Write out all the material verbatim, line by line.

(Beginning of GIVEN ENTRIES)

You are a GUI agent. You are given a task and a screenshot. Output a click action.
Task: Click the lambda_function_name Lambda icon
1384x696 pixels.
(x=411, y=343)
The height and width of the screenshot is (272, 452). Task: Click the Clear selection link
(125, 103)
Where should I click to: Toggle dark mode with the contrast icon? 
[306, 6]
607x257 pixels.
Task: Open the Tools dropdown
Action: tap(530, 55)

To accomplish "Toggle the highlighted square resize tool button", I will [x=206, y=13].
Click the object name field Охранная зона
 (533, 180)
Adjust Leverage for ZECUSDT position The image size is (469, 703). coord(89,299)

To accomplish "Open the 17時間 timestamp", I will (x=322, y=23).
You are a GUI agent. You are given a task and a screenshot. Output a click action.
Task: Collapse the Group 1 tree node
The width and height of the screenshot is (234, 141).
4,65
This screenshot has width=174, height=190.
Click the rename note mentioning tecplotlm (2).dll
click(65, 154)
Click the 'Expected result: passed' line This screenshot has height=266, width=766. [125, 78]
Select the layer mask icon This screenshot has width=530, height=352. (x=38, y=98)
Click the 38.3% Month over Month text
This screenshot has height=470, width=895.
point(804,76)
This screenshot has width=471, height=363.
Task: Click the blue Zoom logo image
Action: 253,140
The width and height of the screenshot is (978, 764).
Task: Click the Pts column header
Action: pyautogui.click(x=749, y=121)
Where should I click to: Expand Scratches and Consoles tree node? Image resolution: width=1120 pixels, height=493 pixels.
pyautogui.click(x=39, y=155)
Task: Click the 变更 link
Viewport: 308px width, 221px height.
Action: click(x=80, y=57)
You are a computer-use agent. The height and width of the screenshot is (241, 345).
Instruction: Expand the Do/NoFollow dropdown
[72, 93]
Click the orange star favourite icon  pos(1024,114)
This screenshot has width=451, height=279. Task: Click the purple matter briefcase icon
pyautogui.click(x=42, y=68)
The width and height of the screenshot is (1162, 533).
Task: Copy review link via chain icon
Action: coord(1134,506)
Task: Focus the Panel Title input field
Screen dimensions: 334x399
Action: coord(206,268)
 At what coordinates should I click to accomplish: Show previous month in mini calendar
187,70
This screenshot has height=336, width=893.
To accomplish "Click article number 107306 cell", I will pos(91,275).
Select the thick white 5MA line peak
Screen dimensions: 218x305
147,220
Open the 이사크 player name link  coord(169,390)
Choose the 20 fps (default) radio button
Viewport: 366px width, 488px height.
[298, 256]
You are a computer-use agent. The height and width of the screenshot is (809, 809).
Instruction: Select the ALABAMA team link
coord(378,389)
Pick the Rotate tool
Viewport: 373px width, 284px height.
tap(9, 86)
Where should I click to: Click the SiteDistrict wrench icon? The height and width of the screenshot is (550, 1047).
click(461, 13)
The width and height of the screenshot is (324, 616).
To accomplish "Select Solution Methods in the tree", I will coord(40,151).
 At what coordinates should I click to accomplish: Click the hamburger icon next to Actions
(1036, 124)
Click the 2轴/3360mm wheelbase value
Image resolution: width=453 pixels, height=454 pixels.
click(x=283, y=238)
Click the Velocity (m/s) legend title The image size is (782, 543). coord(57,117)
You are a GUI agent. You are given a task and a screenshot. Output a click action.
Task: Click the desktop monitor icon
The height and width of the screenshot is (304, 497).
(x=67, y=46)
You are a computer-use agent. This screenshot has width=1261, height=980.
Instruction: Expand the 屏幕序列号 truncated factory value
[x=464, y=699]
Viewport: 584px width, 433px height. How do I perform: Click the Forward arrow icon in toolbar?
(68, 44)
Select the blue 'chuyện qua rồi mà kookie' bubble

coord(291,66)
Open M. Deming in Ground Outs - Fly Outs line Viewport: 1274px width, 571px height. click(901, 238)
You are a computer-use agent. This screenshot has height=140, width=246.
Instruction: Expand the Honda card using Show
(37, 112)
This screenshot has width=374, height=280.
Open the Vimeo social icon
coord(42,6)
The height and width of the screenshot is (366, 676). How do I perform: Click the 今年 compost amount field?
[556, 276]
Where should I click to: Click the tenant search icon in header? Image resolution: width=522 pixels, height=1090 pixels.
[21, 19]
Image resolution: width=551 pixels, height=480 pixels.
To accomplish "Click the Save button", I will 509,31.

(End of GIVEN ENTRIES)

SOLUTION FOR THIS TASK
You are a GUI agent. You are given a task and a screenshot. Output a click action.
Task: Click the lambda_function_name Lambda icon
1384x696 pixels.
(x=411, y=343)
The height and width of the screenshot is (272, 452). Task: Click the Clear selection link
(125, 103)
Where should I click to: Toggle dark mode with the contrast icon? 
[306, 6]
607x257 pixels.
Task: Open the Tools dropdown
Action: tap(530, 55)

To accomplish "Toggle the highlighted square resize tool button", I will [x=206, y=13].
Click the object name field Охранная зона
 (533, 180)
Adjust Leverage for ZECUSDT position The image size is (469, 703). coord(89,299)

To accomplish "Open the 17時間 timestamp", I will (x=322, y=23).
You are a GUI agent. You are given a task and a screenshot. Output a click action.
Task: Collapse the Group 1 tree node
The width and height of the screenshot is (234, 141).
4,65
This screenshot has width=174, height=190.
Click the rename note mentioning tecplotlm (2).dll
click(65, 154)
Click the 'Expected result: passed' line This screenshot has height=266, width=766. [125, 78]
Select the layer mask icon This screenshot has width=530, height=352. (x=38, y=98)
Click the 38.3% Month over Month text
This screenshot has height=470, width=895.
point(804,76)
This screenshot has width=471, height=363.
Task: Click the blue Zoom logo image
Action: 253,140
The width and height of the screenshot is (978, 764).
Task: Click the Pts column header
Action: pyautogui.click(x=749, y=121)
Where should I click to: Expand Scratches and Consoles tree node? Image resolution: width=1120 pixels, height=493 pixels.
pyautogui.click(x=39, y=155)
Task: Click the 变更 link
Viewport: 308px width, 221px height.
Action: click(x=80, y=57)
You are a computer-use agent. The height and width of the screenshot is (241, 345).
Instruction: Expand the Do/NoFollow dropdown
[72, 93]
Click the orange star favourite icon  pos(1024,114)
This screenshot has width=451, height=279. Task: Click the purple matter briefcase icon
pyautogui.click(x=42, y=68)
The width and height of the screenshot is (1162, 533).
Task: Copy review link via chain icon
Action: coord(1134,506)
Task: Focus the Panel Title input field
Screen dimensions: 334x399
Action: coord(206,268)
 At what coordinates should I click to accomplish: Show previous month in mini calendar
187,70
This screenshot has height=336, width=893.
To accomplish "Click article number 107306 cell", I will pos(91,275).
Select the thick white 5MA line peak
Screen dimensions: 218x305
147,220
Open the 이사크 player name link  coord(169,390)
Choose the 20 fps (default) radio button
Viewport: 366px width, 488px height.
[298, 256]
You are a computer-use agent. The height and width of the screenshot is (809, 809).
Instruction: Select the ALABAMA team link
coord(378,389)
Pick the Rotate tool
Viewport: 373px width, 284px height.
tap(9, 86)
Where should I click to: Click the SiteDistrict wrench icon? The height and width of the screenshot is (550, 1047).
click(461, 13)
The width and height of the screenshot is (324, 616).
To accomplish "Select Solution Methods in the tree", I will coord(40,151).
 At what coordinates should I click to accomplish: Click the hamburger icon next to Actions
(1036, 124)
Click the 2轴/3360mm wheelbase value
Image resolution: width=453 pixels, height=454 pixels.
click(x=283, y=238)
Click the Velocity (m/s) legend title The image size is (782, 543). coord(57,117)
You are a GUI agent. You are given a task and a screenshot. Output a click action.
Task: Click the desktop monitor icon
The height and width of the screenshot is (304, 497).
(x=67, y=46)
You are a computer-use agent. This screenshot has width=1261, height=980.
Instruction: Expand the 屏幕序列号 truncated factory value
[x=464, y=699]
Viewport: 584px width, 433px height. How do I perform: Click the Forward arrow icon in toolbar?
(68, 44)
Select the blue 'chuyện qua rồi mà kookie' bubble

coord(291,66)
Open M. Deming in Ground Outs - Fly Outs line Viewport: 1274px width, 571px height. click(901, 238)
You are a computer-use agent. This screenshot has height=140, width=246.
Instruction: Expand the Honda card using Show
(37, 112)
This screenshot has width=374, height=280.
Open the Vimeo social icon
coord(42,6)
The height and width of the screenshot is (366, 676). How do I perform: Click the 今年 compost amount field?
[556, 276]
Where should I click to: Click the tenant search icon in header? Image resolution: width=522 pixels, height=1090 pixels.
[21, 19]
Image resolution: width=551 pixels, height=480 pixels.
To accomplish "Click the Save button", I will 509,31.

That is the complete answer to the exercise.